The Kelp DAO and LayerZero bridge exploit that occurred over the weekend has left lending protocol Aave facing potential losses of up to $230 million, depending on how the situation is resolved.
The incident, according to a report from Aave Labs and service provider LlamaRisk published on the Aave governance forum, centers on rsETH, a liquid restaking token issued by KelpDAO. To move rsETH between blockchains, the protocol relies on a bridge mechanism that locks tokens on one chain while issuing corresponding copies on another.
An attacker exploited that setup by forging a transfer message that appeared valid. The system approved the transfer even though the tokens were never taken out of the sending chain, meaning new tokens were effectively created without backing, releasing 116,500 rsETH from the Ethereum-side bridge.
Rather than selling the assets on the open market, the attacker deposited 89,567 rsETH into Aave as collateral and borrowed roughly $190 million in $ETH and related assets across Ethereum and Arbitrum, according to the report. This left Aave exposed to collateral whose backing may be significantly impaired.
Aave Labs said it moved quickly to contain the risk. Within hours, the protocol froze rsETH markets across its deployments, set loan-to-value ratios to zero, and halted new borrowing against the asset.
The outcome now depends largely on how Kelp handles the shortfall. If losses are spread across all rsETH holders, the token would face an estimated 15% depegging (meaning the value of the staked tokens would not match the value of actual $ETH), resulting in about $124 million in bad debt for Aave. If losses are instead isolated to Layer 2 networks, the impact would be far more severe, with bad debt rising to roughly $230 million and concentrated on networks such as Arbitrum and Mantle.
The exploit stemmed from weaknesses in how Kelp verified cross-chain messages using LayerZero. By manipulating this process, the attacker was able to make certain assets appear fully backed when they were not, allowing them to extract value from the system. LayerZero itself was not directly hacked, but its messaging layer exposed flawed assumptions in how Kelp validated cross-chain data.
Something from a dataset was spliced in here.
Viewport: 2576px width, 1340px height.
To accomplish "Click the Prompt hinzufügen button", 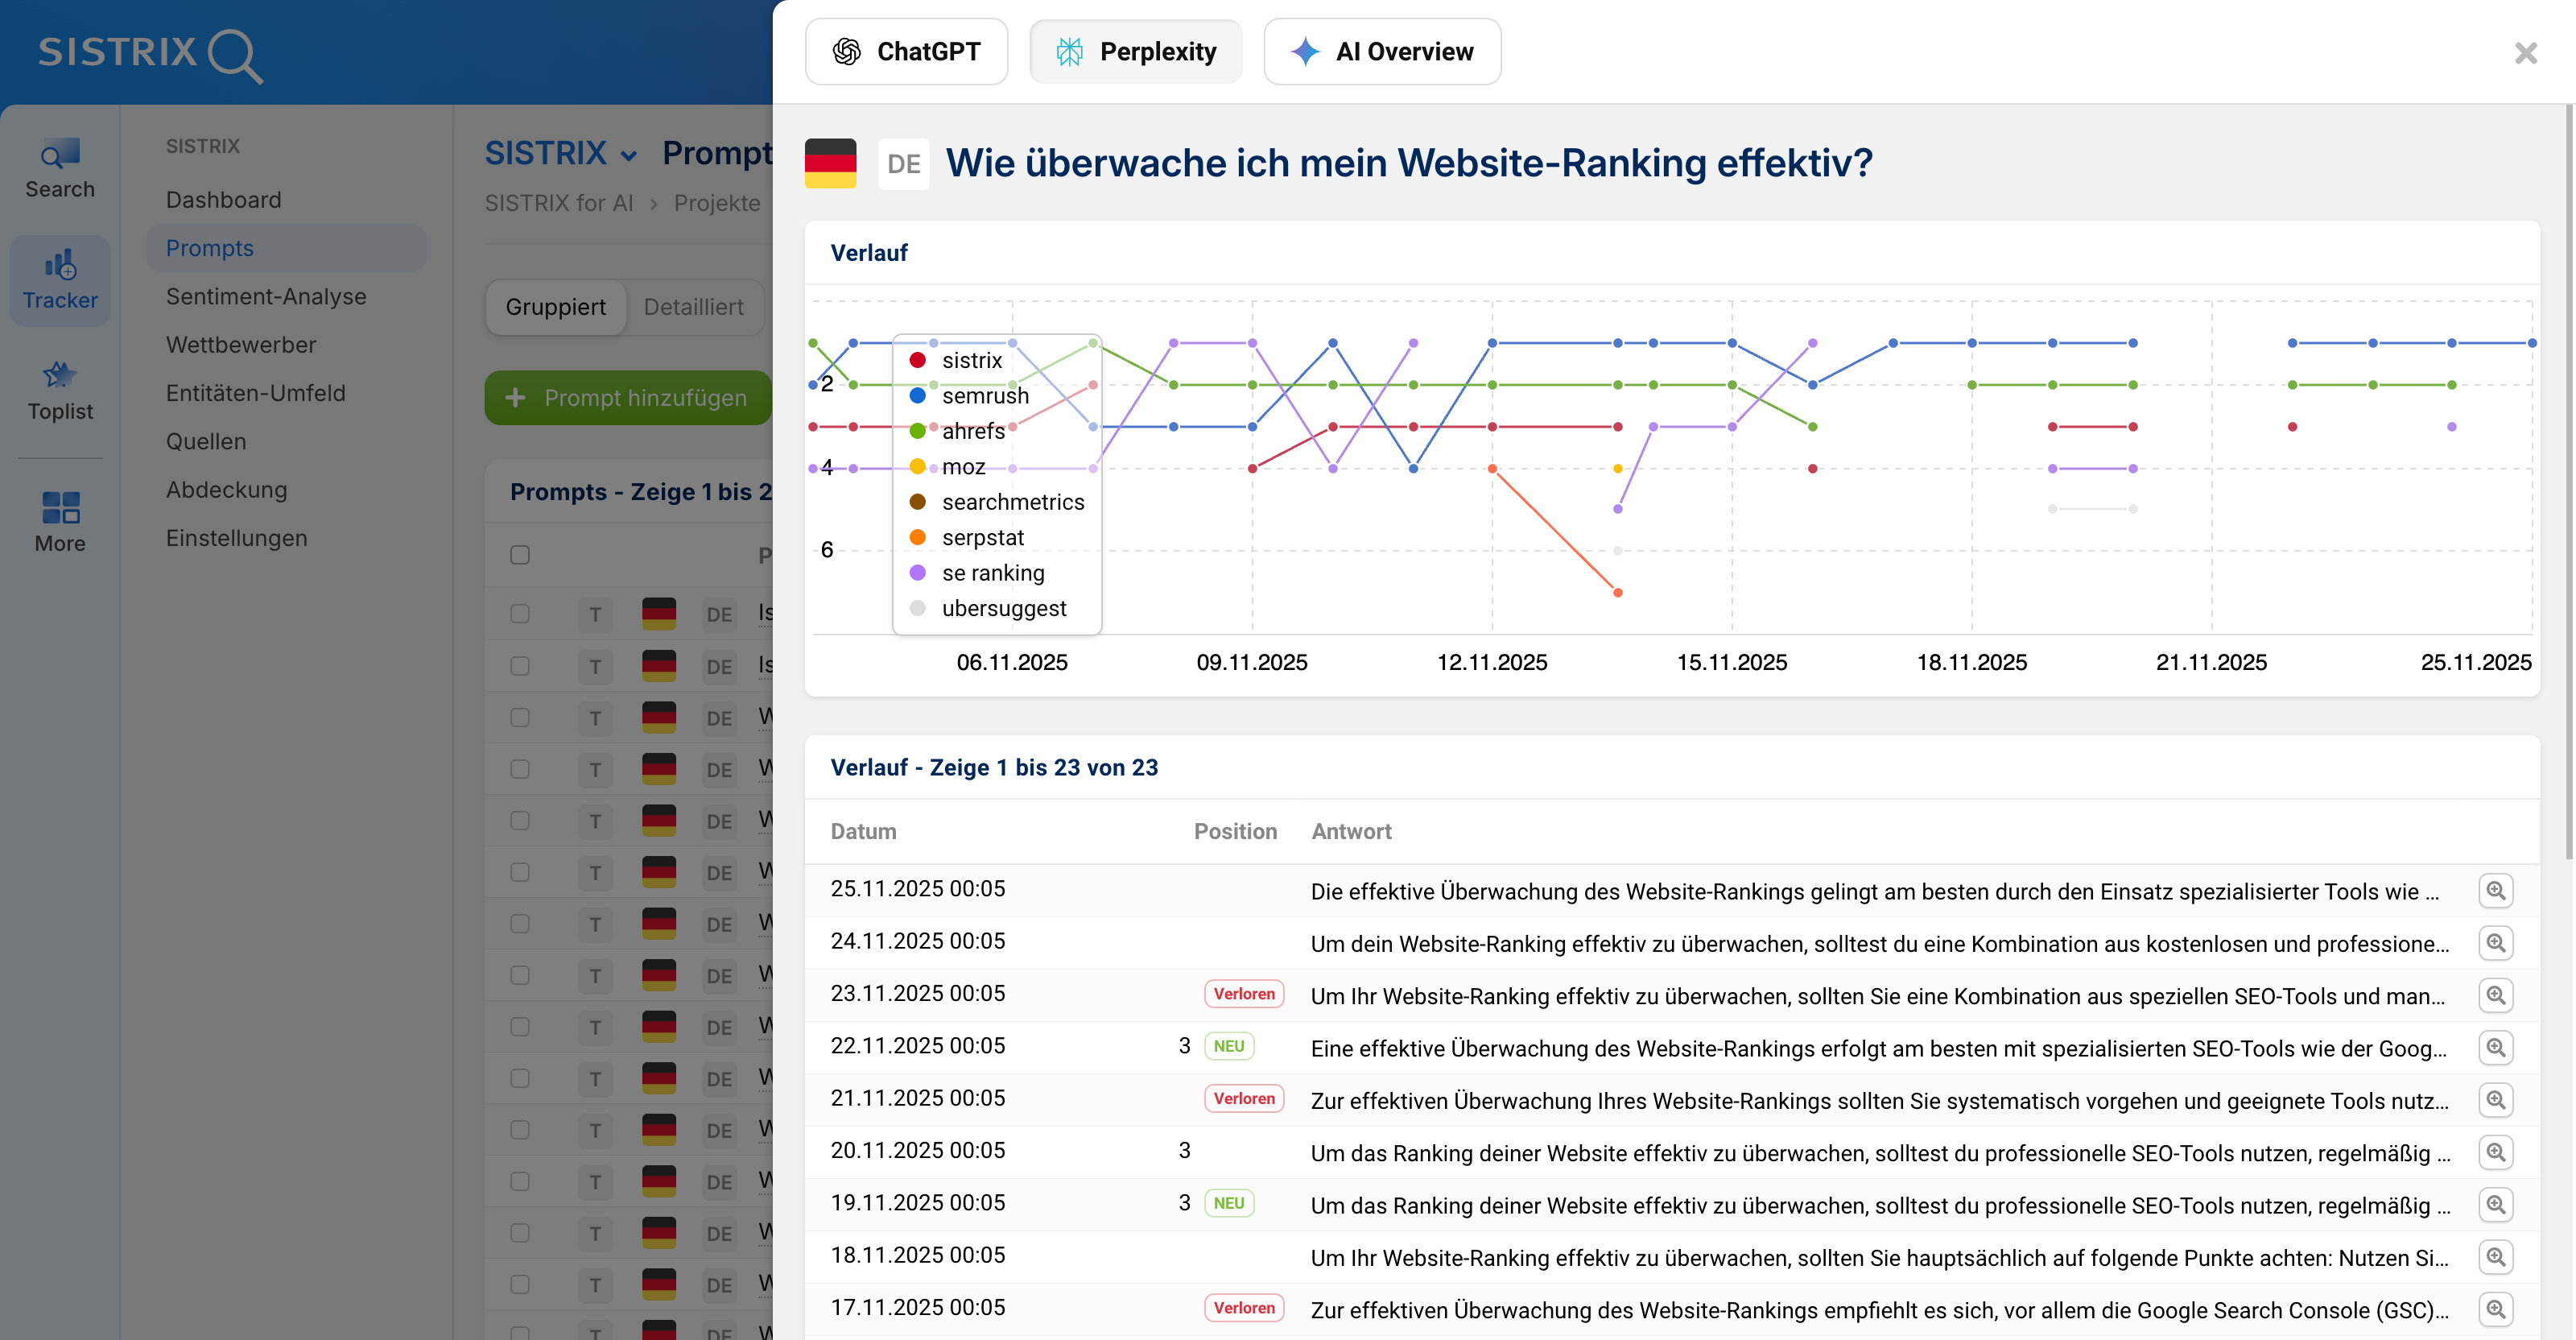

The incident raised concerns that some positions on Aave were backed by collateral that was mispriced or no longer fully backed, increasing the risk of undercollateralized loans.
In response, users moved to reduce exposure. Around $6 billion in total value locked was withdrawn from Aave following the incident, reflecting a broad pullback as participants reacted to the uncertainty.
The episode highlighted its indirect exposure to external systems. The impact was felt through increased collateral risk, pressure on lending positions, and a sharp decline in deposits as users reassessed the safety of interconnected DeFi infrastructure.
The report said its DAO treasury holds approximately $181 million in assets and that discussions are underway with ecosystem participants to address potential losses. Kelp has not yet outlined how it plans to allocate losses, leaving Aave’s ultimate exposure uncertain as the situation continues to evolve.